Mme ROSSA (État plurinational de Bolivie) a rappelé que la Bolivie a été victime d’actes violents lors du coup d’État de 2019 qui pourraient être constitutifs de crimes contre l’humanité.  Les forces de police et les militaires ont commis des actes promus par la haine à l’encontre des peuples autochtones, y compris des exécutions, a-t-elle précisé.  Elle a appelé à créer un instrument international pour compléter les textes à l’échelle nationale, afin que ces crimes ne restent pas impunis et de combler un grand vide juridique sur cette question.

Mme NURUL AINY YAHAYA (Malaisie) a déclaré qu’aucun responsable de crimes contre l’humanité ne doit échapper à la justice, avant d’invoquer les souffrances des Palestiniens et des Rohingya.  Elle a loué le travail de la Commission du droit international (CDI) et appuyé la poursuite des discussions sur l’élaboration d’un texte sur la base du projet d’articles de la CDI, avant de prôner « la prudence » dans ce domaine.

M. MICHAEL STELLAKATOS LOVERDOS (Grèce) a appuyé les recommandations de la Commission du droit international (CDI) pour l’élaboration d’une convention sur la base du projet d’articles recommandé par celle-ci.  Pour le représentant, il est temps de prévoir une approche « inclusive et efficace » ainsi qu’un cadre propice à la discussion vers la négociation d’un traité.  Un tel cadre devrait clairement indiquer la voie à suivre et un calendrier pour atteindre des résultats concrets, a-t-il ajouté, invitant les États à se pencher de manière constructive sur le projet de résolution présenté par le Mexique et d’autres délégations.

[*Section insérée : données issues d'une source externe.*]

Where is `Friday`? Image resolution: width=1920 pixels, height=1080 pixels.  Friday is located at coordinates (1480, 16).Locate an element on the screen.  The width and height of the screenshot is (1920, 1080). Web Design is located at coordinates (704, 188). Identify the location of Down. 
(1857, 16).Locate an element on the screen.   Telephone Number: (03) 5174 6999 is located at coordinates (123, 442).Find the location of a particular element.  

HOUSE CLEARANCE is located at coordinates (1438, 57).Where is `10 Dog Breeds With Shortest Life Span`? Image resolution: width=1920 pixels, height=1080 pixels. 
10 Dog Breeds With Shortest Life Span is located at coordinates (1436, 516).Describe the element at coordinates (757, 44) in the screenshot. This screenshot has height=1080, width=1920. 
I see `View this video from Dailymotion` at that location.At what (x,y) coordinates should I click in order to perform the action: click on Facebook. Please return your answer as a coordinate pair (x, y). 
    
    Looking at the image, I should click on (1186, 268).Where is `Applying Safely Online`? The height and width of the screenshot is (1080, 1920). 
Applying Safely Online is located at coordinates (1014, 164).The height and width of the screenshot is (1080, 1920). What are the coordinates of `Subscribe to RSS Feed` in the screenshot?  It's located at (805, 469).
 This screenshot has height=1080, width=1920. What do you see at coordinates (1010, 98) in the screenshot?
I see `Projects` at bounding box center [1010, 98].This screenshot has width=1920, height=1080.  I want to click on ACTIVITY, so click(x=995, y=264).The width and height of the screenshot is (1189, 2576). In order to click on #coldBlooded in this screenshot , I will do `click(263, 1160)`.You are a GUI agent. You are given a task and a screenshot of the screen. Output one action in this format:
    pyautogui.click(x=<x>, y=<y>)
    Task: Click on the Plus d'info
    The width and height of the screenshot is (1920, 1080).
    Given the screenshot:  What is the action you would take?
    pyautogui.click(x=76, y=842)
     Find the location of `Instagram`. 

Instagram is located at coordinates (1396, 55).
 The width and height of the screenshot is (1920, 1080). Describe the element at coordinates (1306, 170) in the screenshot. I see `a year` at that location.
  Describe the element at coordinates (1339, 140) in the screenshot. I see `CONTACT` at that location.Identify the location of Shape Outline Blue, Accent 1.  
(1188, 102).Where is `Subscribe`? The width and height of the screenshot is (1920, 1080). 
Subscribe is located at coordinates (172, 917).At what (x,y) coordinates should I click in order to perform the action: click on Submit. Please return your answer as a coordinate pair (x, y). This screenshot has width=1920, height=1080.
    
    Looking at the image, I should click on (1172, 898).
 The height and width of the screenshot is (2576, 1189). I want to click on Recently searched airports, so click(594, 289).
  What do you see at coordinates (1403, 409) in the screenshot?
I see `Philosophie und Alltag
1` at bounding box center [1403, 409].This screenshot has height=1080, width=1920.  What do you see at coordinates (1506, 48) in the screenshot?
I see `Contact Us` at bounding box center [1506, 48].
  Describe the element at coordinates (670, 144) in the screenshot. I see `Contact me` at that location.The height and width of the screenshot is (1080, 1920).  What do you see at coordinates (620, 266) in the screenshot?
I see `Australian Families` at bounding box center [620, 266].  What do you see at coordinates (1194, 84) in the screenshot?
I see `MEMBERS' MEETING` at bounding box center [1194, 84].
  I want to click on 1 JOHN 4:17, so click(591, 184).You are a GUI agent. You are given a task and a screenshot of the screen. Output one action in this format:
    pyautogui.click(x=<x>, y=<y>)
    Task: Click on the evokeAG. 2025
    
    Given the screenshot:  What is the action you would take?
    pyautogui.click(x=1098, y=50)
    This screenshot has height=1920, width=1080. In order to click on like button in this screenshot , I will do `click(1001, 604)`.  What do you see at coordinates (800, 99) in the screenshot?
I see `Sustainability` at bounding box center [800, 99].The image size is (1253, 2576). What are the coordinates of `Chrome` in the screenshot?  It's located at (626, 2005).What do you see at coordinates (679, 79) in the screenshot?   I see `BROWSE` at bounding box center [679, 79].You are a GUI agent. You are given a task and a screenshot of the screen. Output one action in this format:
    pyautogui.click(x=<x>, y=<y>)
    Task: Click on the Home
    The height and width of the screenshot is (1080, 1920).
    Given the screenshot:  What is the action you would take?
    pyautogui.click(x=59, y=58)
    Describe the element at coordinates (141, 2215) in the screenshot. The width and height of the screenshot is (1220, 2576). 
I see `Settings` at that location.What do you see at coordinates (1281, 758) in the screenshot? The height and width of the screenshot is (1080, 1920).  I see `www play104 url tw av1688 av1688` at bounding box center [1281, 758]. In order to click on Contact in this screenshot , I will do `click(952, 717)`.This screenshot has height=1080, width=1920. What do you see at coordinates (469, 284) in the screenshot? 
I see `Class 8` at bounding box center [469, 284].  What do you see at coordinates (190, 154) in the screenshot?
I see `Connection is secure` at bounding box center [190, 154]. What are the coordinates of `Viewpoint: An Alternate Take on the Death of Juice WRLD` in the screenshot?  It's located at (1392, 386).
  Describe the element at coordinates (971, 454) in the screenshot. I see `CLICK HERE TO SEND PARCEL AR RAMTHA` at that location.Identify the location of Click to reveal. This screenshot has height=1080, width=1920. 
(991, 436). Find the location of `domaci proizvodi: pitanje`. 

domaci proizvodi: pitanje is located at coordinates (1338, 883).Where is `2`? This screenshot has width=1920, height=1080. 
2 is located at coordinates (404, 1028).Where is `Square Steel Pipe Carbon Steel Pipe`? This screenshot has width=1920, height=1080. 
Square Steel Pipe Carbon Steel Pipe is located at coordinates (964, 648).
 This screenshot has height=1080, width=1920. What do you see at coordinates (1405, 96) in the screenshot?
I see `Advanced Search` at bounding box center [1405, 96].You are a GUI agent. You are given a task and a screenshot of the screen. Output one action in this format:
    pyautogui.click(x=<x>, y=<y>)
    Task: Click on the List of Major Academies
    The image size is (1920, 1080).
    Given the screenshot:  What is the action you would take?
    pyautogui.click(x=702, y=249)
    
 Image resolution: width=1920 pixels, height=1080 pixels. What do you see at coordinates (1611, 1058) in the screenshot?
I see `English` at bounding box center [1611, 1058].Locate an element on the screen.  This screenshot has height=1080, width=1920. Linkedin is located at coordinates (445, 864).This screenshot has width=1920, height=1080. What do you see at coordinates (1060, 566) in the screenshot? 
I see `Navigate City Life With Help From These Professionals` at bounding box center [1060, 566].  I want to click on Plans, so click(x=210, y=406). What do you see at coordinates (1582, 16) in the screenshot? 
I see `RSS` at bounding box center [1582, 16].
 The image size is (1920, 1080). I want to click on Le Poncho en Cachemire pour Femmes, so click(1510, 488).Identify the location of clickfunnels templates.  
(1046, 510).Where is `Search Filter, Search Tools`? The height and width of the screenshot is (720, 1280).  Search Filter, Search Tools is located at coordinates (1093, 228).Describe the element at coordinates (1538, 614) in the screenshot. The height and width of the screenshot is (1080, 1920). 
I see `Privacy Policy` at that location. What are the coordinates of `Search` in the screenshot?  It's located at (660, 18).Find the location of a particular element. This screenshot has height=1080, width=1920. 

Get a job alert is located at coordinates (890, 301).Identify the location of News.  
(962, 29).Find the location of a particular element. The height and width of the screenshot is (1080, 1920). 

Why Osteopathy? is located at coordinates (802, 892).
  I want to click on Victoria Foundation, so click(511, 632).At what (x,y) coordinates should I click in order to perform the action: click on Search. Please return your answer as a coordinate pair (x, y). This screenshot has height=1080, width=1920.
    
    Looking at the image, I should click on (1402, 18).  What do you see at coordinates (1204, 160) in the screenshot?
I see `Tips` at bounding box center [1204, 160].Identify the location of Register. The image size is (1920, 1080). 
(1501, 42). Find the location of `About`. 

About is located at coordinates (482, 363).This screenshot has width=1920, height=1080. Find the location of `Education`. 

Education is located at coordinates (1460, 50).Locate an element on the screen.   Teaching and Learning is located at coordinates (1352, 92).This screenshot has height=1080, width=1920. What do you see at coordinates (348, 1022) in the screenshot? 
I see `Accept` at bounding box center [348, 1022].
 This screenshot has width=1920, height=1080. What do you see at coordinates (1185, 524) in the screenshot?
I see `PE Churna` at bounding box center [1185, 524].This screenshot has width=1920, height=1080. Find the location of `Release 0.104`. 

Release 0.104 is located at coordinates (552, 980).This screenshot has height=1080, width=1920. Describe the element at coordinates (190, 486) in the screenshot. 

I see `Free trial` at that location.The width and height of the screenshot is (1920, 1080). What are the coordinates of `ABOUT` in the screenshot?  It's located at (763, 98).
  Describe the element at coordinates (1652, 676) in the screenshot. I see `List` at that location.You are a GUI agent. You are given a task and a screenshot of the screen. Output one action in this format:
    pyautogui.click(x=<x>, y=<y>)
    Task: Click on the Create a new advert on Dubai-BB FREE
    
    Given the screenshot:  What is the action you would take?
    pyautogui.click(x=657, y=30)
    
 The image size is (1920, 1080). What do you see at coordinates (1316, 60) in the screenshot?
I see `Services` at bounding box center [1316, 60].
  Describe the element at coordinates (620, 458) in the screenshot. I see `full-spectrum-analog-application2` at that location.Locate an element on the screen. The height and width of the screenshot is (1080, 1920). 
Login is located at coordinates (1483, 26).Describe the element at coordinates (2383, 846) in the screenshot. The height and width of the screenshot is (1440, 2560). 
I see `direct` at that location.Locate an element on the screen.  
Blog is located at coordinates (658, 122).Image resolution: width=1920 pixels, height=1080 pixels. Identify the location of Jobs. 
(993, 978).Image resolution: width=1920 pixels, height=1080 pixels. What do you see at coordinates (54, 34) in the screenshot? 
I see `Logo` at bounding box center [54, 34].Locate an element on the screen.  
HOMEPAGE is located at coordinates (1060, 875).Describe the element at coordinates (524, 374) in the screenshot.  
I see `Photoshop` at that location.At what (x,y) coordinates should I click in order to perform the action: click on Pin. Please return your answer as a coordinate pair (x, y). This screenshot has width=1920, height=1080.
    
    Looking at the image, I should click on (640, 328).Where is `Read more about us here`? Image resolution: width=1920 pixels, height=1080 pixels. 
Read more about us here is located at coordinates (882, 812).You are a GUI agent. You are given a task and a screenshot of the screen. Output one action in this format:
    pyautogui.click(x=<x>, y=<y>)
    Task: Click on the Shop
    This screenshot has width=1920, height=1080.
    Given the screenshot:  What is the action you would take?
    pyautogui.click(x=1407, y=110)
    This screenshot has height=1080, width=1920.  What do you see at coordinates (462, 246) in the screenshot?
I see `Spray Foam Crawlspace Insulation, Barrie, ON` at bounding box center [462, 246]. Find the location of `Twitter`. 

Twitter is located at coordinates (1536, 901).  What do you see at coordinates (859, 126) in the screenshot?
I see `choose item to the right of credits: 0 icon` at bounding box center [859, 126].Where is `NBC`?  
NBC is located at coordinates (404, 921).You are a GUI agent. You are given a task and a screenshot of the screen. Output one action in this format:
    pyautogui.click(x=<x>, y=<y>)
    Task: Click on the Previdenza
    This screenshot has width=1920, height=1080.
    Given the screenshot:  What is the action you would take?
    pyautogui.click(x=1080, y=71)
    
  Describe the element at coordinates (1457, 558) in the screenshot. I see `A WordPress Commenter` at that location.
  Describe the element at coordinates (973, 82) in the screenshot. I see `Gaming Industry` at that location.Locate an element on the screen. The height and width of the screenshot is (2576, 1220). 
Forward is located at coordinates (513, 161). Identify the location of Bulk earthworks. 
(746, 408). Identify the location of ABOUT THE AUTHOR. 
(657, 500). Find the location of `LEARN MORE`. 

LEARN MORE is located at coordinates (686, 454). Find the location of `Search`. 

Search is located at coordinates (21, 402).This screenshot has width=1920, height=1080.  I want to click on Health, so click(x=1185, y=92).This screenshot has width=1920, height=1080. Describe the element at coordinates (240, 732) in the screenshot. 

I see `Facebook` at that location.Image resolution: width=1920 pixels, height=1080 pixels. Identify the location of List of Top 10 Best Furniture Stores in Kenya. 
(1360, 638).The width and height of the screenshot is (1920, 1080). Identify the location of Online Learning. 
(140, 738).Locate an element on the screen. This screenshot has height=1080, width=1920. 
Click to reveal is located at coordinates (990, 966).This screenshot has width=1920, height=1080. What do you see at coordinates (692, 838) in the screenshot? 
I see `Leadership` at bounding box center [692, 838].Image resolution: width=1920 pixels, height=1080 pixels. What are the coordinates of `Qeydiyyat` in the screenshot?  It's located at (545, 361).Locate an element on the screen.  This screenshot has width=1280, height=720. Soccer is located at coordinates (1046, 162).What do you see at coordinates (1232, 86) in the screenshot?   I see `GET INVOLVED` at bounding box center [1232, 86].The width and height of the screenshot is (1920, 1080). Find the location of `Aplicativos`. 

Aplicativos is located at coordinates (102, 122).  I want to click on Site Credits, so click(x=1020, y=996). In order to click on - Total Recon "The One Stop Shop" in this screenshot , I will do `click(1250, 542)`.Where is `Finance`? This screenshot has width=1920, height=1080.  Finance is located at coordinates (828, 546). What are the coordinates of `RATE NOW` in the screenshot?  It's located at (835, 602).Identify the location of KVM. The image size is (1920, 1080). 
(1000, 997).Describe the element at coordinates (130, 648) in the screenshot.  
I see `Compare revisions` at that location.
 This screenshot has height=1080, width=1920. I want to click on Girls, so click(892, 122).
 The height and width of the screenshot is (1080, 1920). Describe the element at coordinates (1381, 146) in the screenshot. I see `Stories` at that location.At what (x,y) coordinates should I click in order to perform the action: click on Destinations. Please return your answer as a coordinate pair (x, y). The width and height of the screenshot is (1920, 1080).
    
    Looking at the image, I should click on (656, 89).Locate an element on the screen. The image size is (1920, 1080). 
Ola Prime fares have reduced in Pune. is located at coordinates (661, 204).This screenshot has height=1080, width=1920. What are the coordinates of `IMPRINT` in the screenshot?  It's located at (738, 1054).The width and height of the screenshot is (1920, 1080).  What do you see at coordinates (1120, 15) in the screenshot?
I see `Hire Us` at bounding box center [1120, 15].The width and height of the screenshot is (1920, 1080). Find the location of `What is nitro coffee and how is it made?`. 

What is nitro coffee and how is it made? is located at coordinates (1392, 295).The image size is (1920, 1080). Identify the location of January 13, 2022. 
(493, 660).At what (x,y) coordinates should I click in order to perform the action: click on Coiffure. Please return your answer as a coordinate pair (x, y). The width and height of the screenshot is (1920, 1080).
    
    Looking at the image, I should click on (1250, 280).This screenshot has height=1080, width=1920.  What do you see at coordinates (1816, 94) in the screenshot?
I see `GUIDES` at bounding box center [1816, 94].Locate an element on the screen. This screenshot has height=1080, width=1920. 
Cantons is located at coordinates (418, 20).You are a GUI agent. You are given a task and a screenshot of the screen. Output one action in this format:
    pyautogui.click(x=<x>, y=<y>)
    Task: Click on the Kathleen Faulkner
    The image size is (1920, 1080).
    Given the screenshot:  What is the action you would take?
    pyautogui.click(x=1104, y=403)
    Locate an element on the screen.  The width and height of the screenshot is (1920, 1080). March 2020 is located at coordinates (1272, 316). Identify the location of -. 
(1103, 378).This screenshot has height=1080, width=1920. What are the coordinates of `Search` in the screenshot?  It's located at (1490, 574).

Mme VREESHINI RAOJEE (Maurice) a appelé la Commission à considérer le projet d’articles de la Commission du droit international (CDI) par le biais de la création d’un comité spécial afin de procéder à un travail de fond dans un cadre spécifique.  Un tel traité sur les crimes contre l’humanité permettrait de servir de dissuasion et de fournir des outils en matière d’enquête et de poursuite, a-t-elle avancé.  La représentante a affirmé qu’il n’y a pas de raison d’État qui justifie de saper la volonté de la communauté internationale de combattre les crimes contre l’humanité.  Mettant toutefois en garde contre des régimes existants qui peuvent donner l’impression que seules certaines personnes sont ciblées, elle a souligné la nécessité de développer un régime impartial.

M. KHADDOUR (République arabe syrienne) a déclaré que la codification des crimes contre l’humanité se heurte à un obstacle majeur qui empêche tout progrès réel, à savoir que cette question est toujours abordée selon des conjonctures historiques différentes du monde actuel.  Les conflits armés ont changé de nature, a-t-il souligné, provoquant un mélange des concepts où la description même des actes commis pendant les conflits devient impossible.  Comment appeler le pillage des ressources d’un État privant un peuple de sa sécurité alimentaire? a-t-il demandé.  Selon lui, certains États justifient l’ingérence au prétexte de la lutte contre le terrorisme ou du maintien de la paix et de la sécurité internationales.  Le représentant a vu dans ces agissements l’expression d’un deux poids, deux mesures qui masque mal la « duplicité » des politiques sélectives et les prétentions hypocrites de ceux qui se disent soucieux de poursuivre les crimes les plus graves.  « Ces États qui affichent un enthousiasme démesuré sur un projet de convention sur les crimes contre l’humanité sont les mêmes qui provoquent ces nouveaux types de conflit qui alimentent l’extrémisme au sein des sociétés », a accusé le représentant.  Il a appelé à prendre en compte les définitions que donnent eux-mêmes les États et leurs immunités.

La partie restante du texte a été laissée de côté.